Hotel Industry Skeptical about Government’s Homestay Plans to Promote Tourism

HRAWI raises concerns over governments plan to open homestays, says it does not have assurance of guest safety and could have consequences which would affect employment and even tax revenues.

THE HOTEL and Restaurant Association of
Western India (HRAWI) has raised concerns over the Government’s plan to open up
homestays as a way to bridge the acute deficiency of hotel rooms in the country
for promoting tourism. The proposal which may allow anyone to offer stays at
their homes will have no Government intervention and not attract any kind of
taxation or commercial tariffs. The hotel industry is skeptical about the outcome
of such a plan as it could backfire with no assurance of guest safety and would
have consequences that affect employment and tax revenues.


“In a country like India where tourism is
at a nascent stage promotion of homestays at the expense of organized
hospitality could spell doom. The primary problem with homestays is that there
are no standardizations or categorizations.

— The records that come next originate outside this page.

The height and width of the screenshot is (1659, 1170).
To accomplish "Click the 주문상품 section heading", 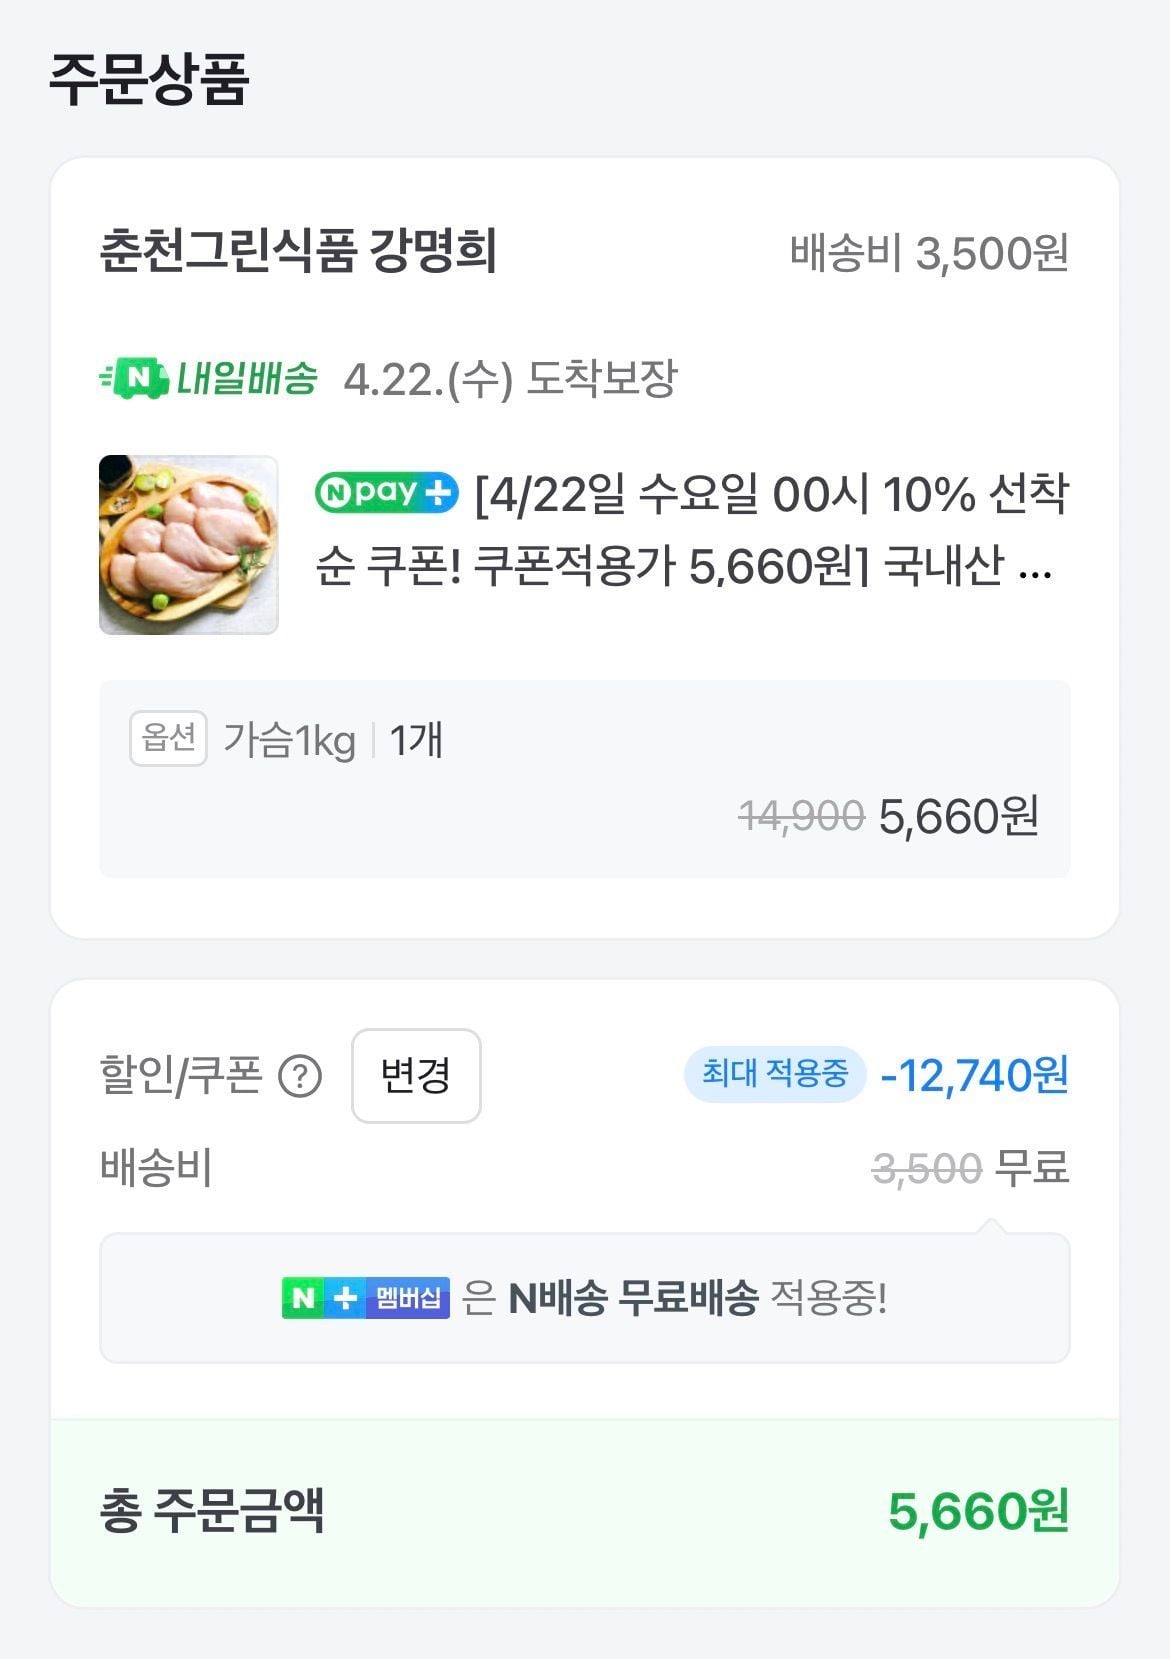I will 149,79.
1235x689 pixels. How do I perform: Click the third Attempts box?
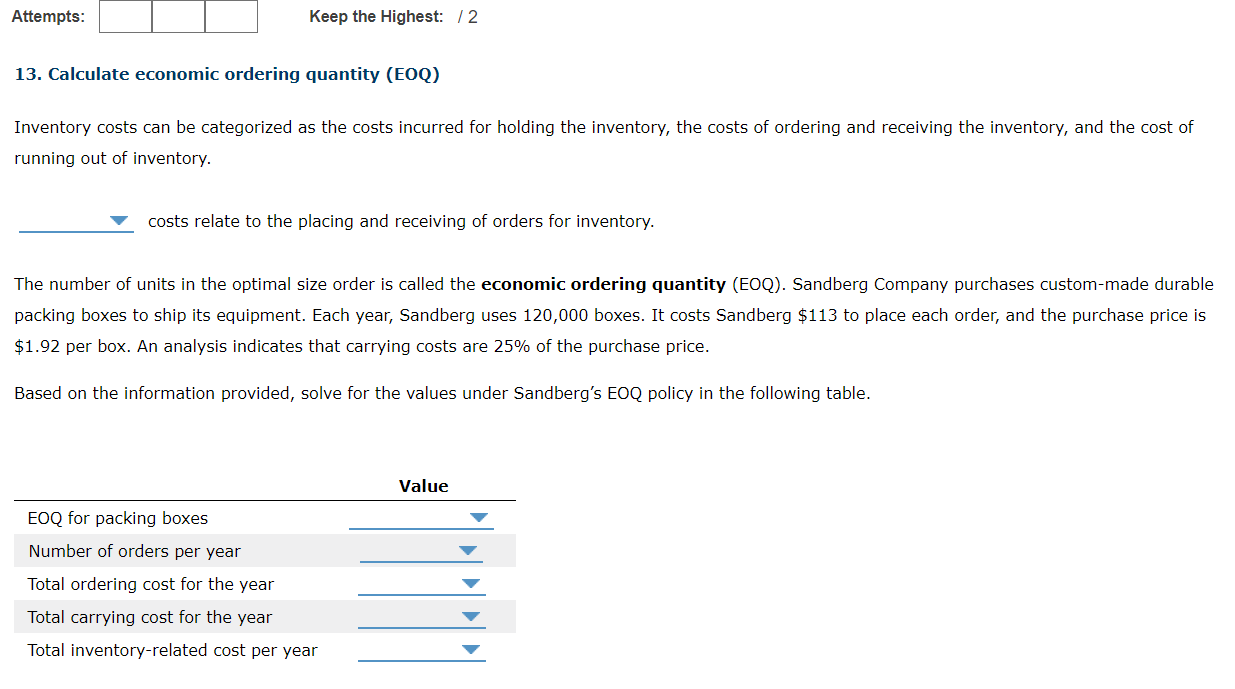pyautogui.click(x=230, y=16)
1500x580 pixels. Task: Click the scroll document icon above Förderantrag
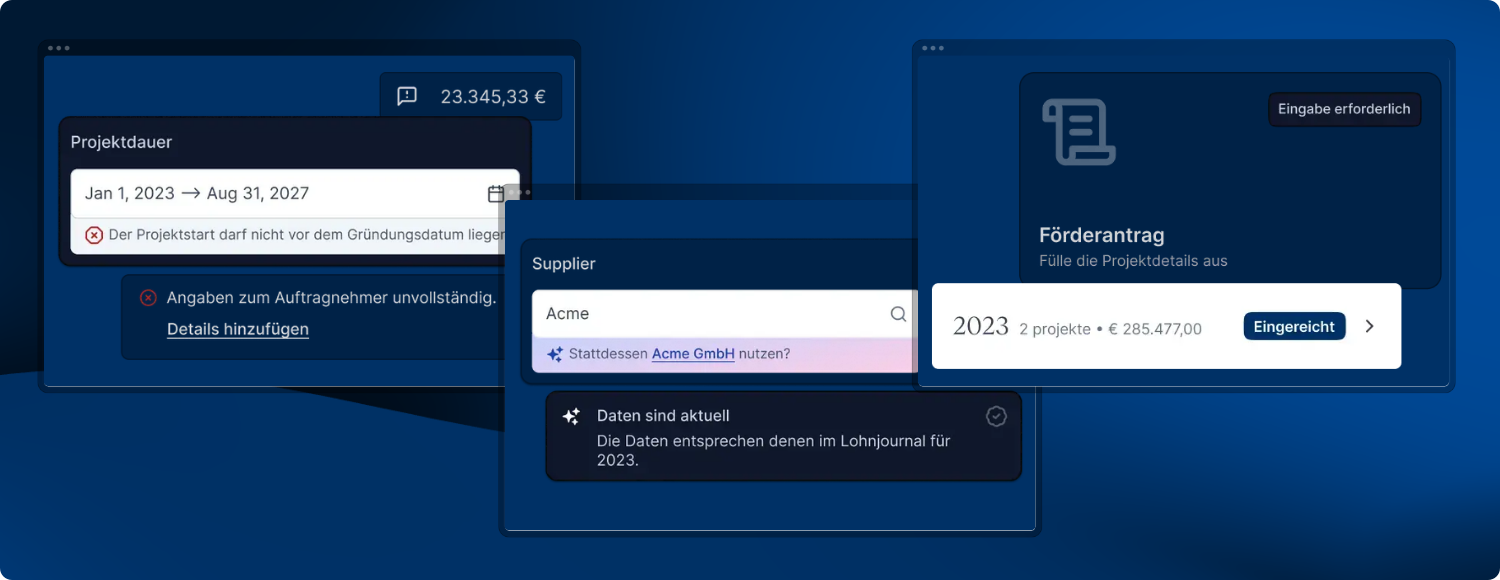click(1079, 132)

There have been multiple cases of exaggerated
promises, misrepresentations, disagreements and conflicts with guests, hygiene
issues and intimidations among others. Because homestays are unregulated, there
are no redressal systems in place,” said Bharat Malkani, President, HRAWI (see photo).


“Hotels are required by law to send details
of foreign guests to the police station by submission of a C Form. This is a
security requirement from the Ministry of Home Affairs. Homestays are not
required to be compliant and the industry fears that this will become the de
facto accommodation for those foreigners that seek anonymity from the Police,”
he added.


HRAWI also questioned the relevance of
subjecting hotels to administrative clearances, liquor permits and other
licenses while home stays providing the very same services are exempted.
Homestays, functioning just like hotels do, are prevalent even today in a lot
of states. However, they are unorganized and are presently limited in numbers.
With the Government’s new shift in policy focusing on homestays, the dynamics
are expected to change.


“The hospitality industry without homestays
in Maharashtra today can generate almost Rs. 600 crores per extra night that a
foreign tourist stays back to the Government as foreign exchange earnings,
besides being the highest employment generator. Almost all tourist towns across
the world have grown on the back of strong hospitality infrastructure and not homestays,
which are brought in only as a stop gap emergency measure, as Delhi did during the
Asian games, due to the three year gestation period to add new hotel rooms. The
solution to growth of tourism in India is freeing the hospitality sector from
red tapism and following a pragmatic taxation policy,” said Kamlesh Barot, Past
President, HRAWI.


“If the homestays concept does go into
execution then hotels that are presently operating with the highest taxation
applicable in addition to paying for utilities such as water and electricity at
commercial rates are bound to be doomed. Tourism cannot afford to run or prosper
without hotels and the Government will have to consider an alternate plan that
can either allow hotels to operate with the same relaxations as would be given
to homestays or vice versa,” concluded Malkani.